On a workstation, it’s a different story. Hibernation reserves a hiberfil.sys file on the system drive whose size is equivalent to the total amount of installed RAM. On a machine with 32 GB of RAM, that’s 32 GB of disk space locked up for a feature that no one will ever use.
Another consequence observed in production: updates distributed by an internal WSUS server that require a reboot fail every time.

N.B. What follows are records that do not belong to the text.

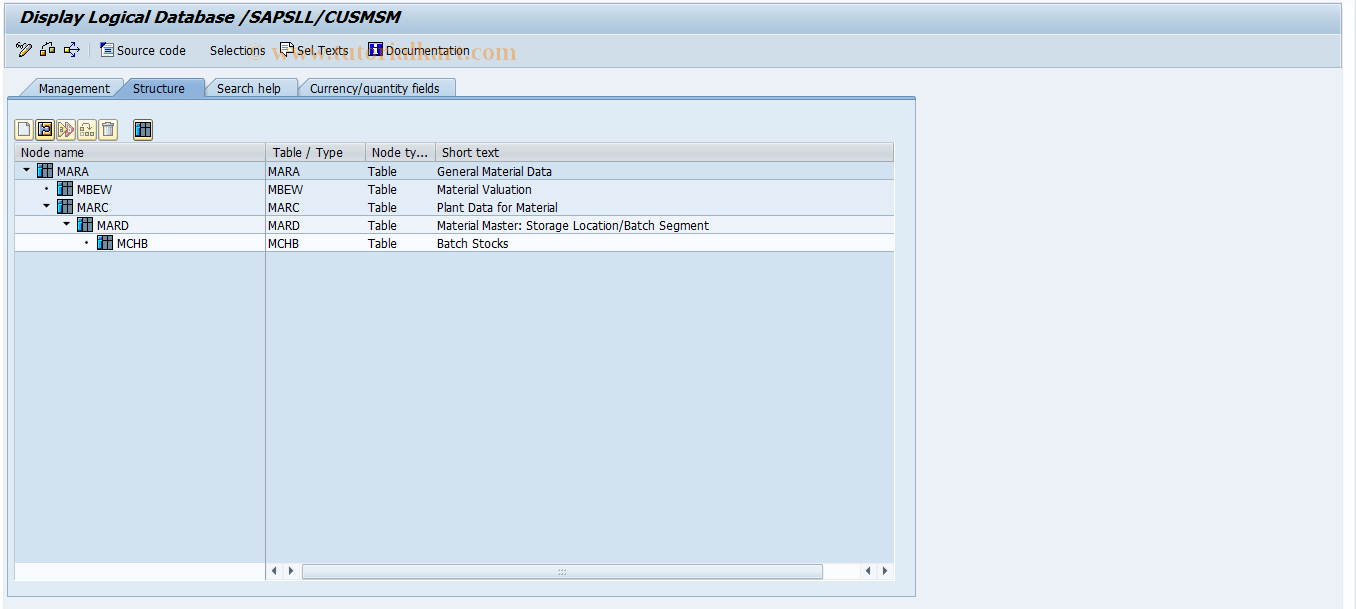Click the Delete node trash icon
The image size is (1356, 609).
(108, 130)
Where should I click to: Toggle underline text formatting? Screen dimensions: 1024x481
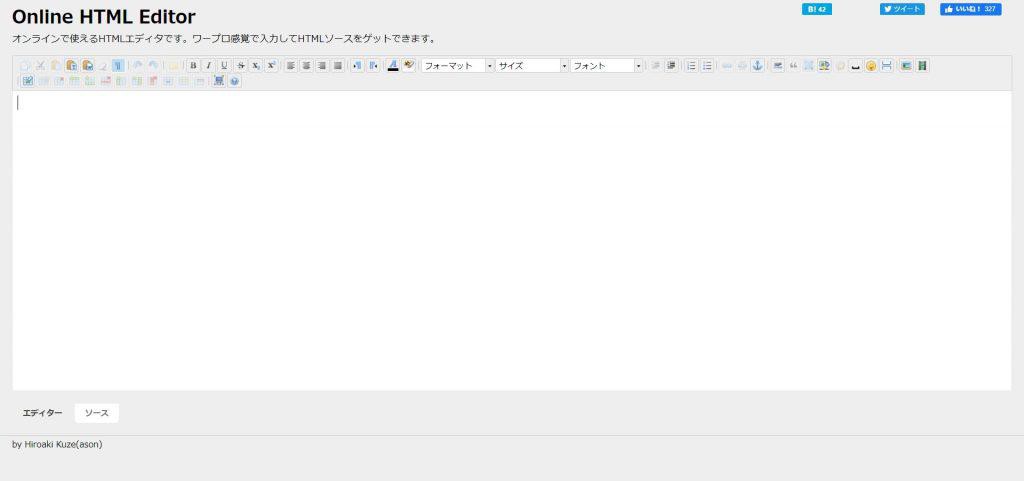coord(224,66)
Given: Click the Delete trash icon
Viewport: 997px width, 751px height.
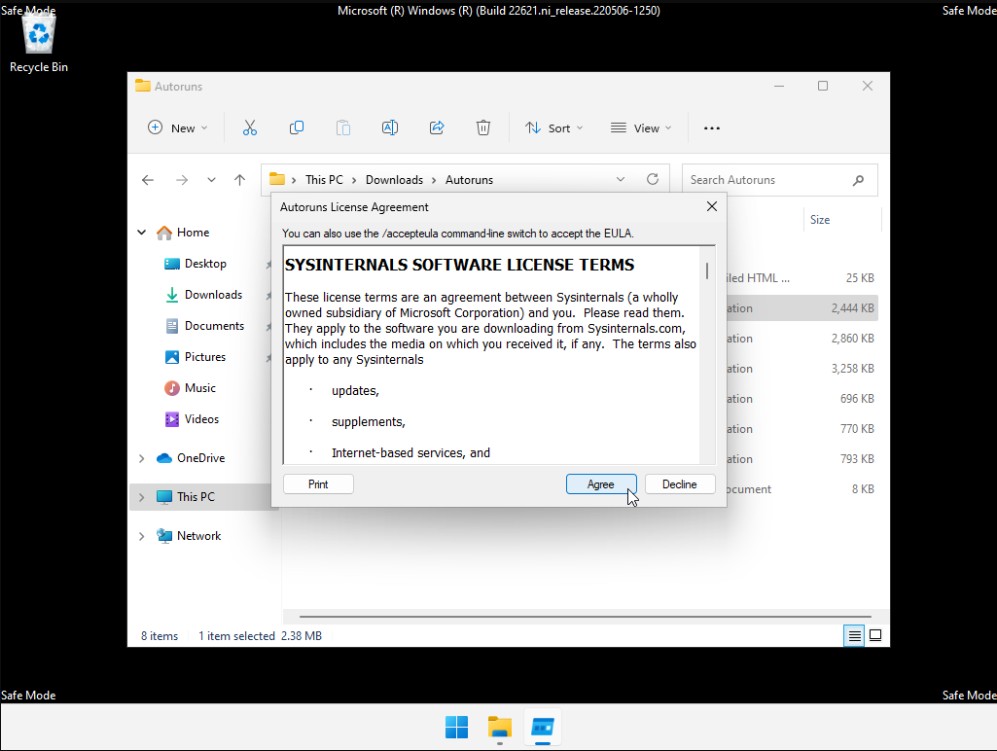Looking at the screenshot, I should click(483, 128).
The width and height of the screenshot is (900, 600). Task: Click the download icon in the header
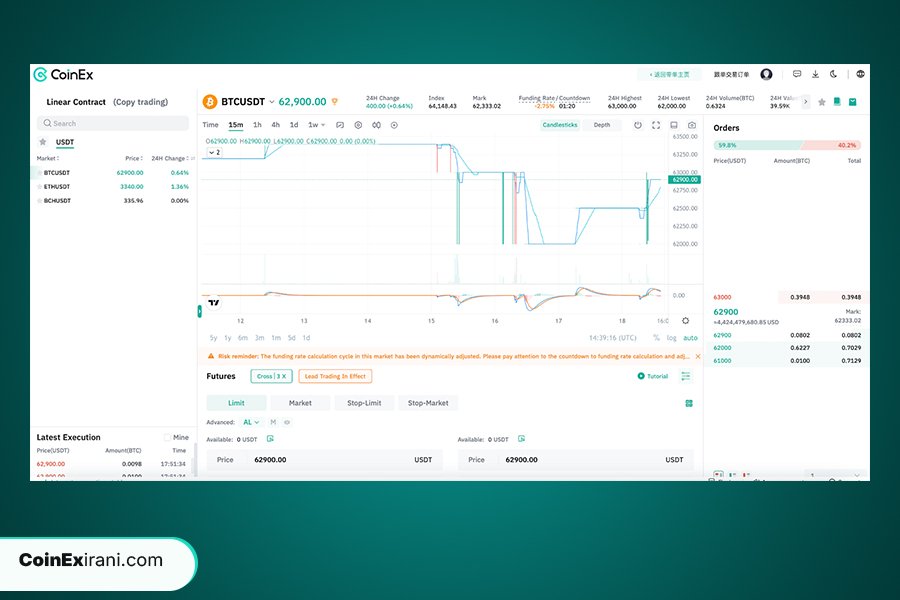815,74
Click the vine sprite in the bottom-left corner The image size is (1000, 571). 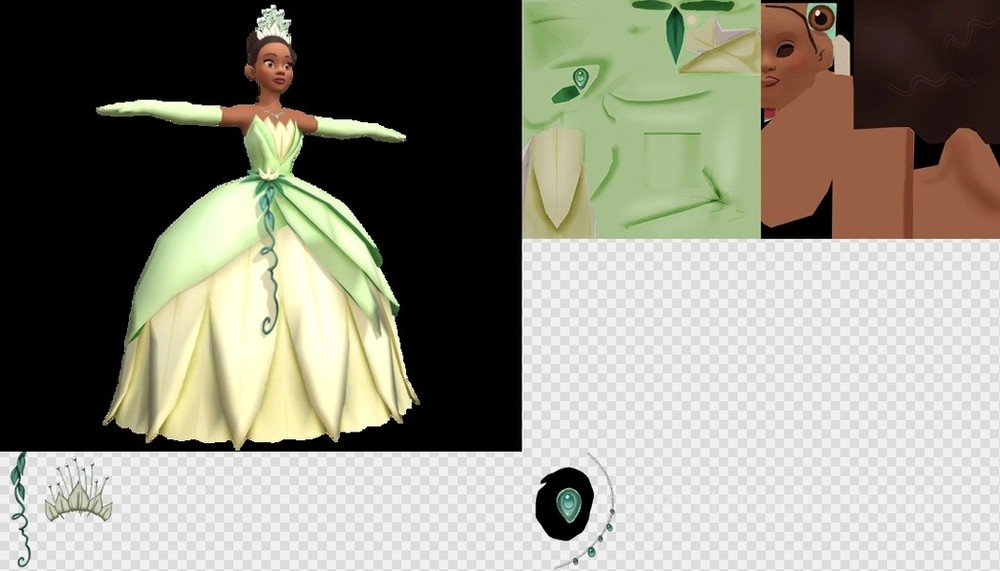19,508
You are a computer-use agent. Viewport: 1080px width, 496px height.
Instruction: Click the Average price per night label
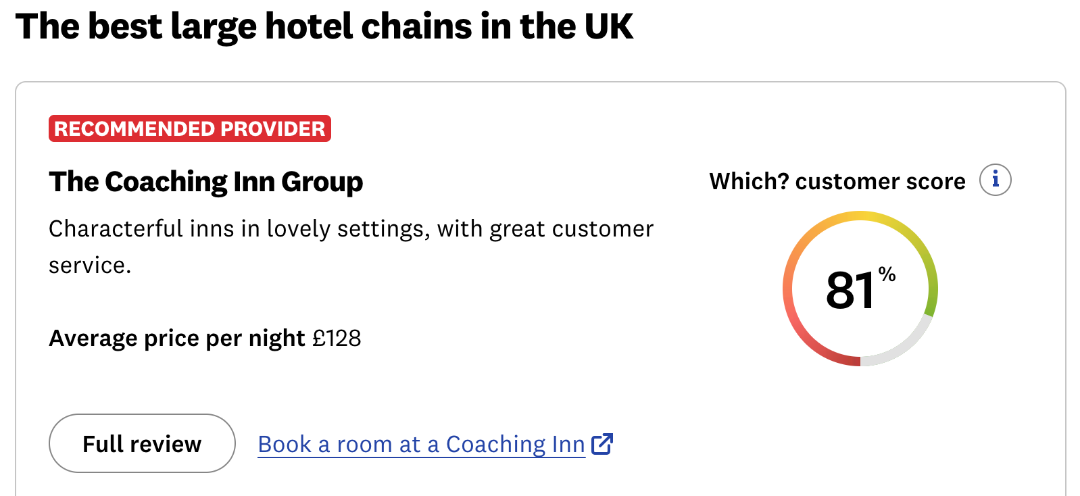177,339
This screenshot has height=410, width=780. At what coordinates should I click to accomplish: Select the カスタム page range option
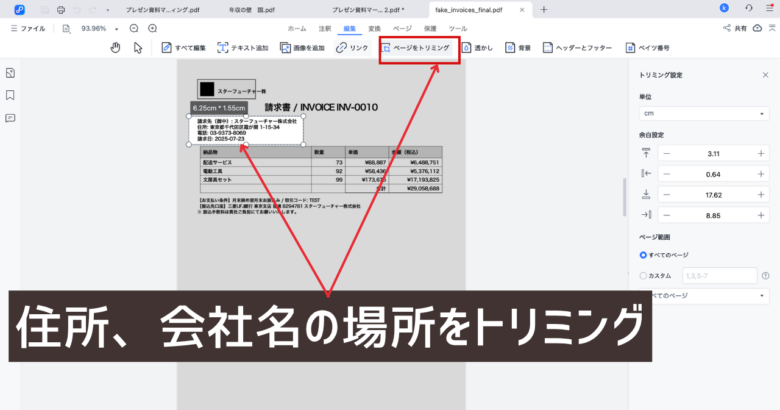(x=643, y=275)
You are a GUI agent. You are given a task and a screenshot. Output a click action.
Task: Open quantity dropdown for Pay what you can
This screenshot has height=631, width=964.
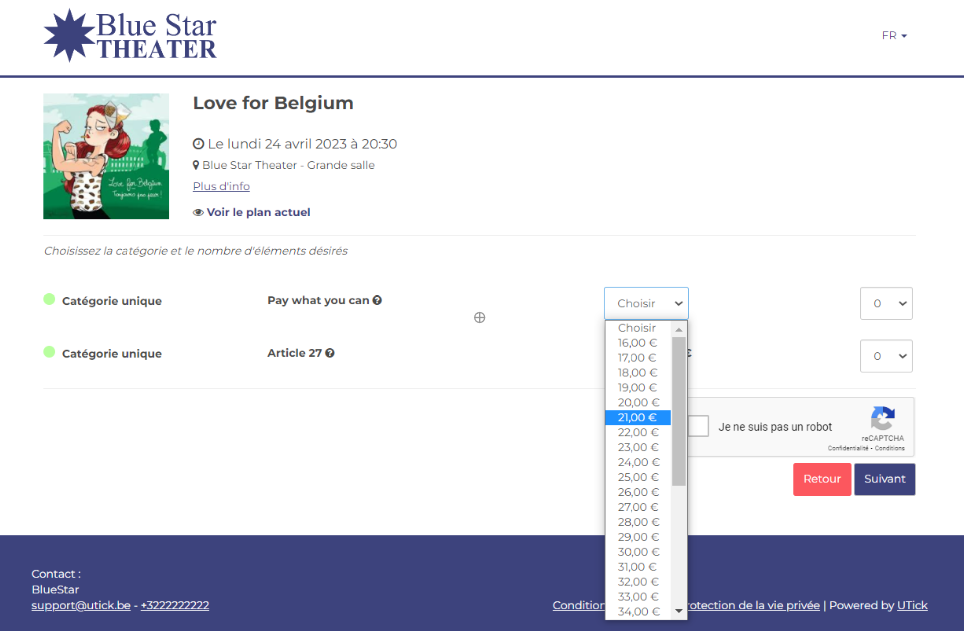coord(886,303)
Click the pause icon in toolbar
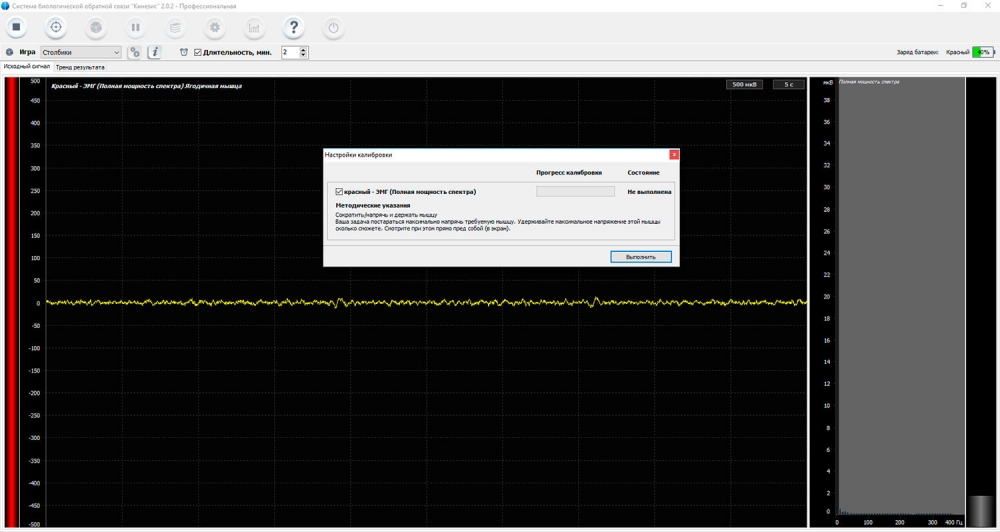The width and height of the screenshot is (1000, 532). [135, 27]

Upon further investigation, you’ll find that after the reboot requested by the update, the uptime counter in Task Manager hasn’t been reset to zero, so the machine hasn’t actually rebooted.
Result: WSUS waits for confirmation of the reboot; the machine reports "reboot complete" but technically it hasn’t, and certain multi-stage updates (particularly cumulative updates and kernel security updates) remain stuck indefinitely.
The command powercfg /hibernate off resolves the issue on a single machine. A GPO resolves it across the entire fleet.
The right approach is to use a GPO registry key. No user account, no script, no external dependencies. One key, one reboot, and it’s done.
Creating the GPO
In GPMC:
Right-click on the target OU → Create a GPO in this domain and link it here
Name: Disable Hibernation
Link to COMPUTERS. Not needed on servers—hibernation is disabled by default on Windows Server.
The Registry Key
Computer Configuration → Preferences → Windows Settings → Registry
→ New → Registry Item
| Field | Value |
|---|---|
| Action | Update |
| Hive | HKEY_LOCAL_MACHINE |
| Path | SYSTEM\CurrentControlSet\Control\Power |
| Value Name | HibernateEnabled |
| Type | REG_DWORD |
| Data | 0 |
That’s it. One key, one value, zero hassle.
What Happens Under the Hood
The value HibernateEnabled = 0 is the registry equivalent of powercfg /hibernate off. Windows disables the hibernation service on the next startup and deletes hiberfil.sys on the next reboot, freeing up disk space equal to the size of the RAM.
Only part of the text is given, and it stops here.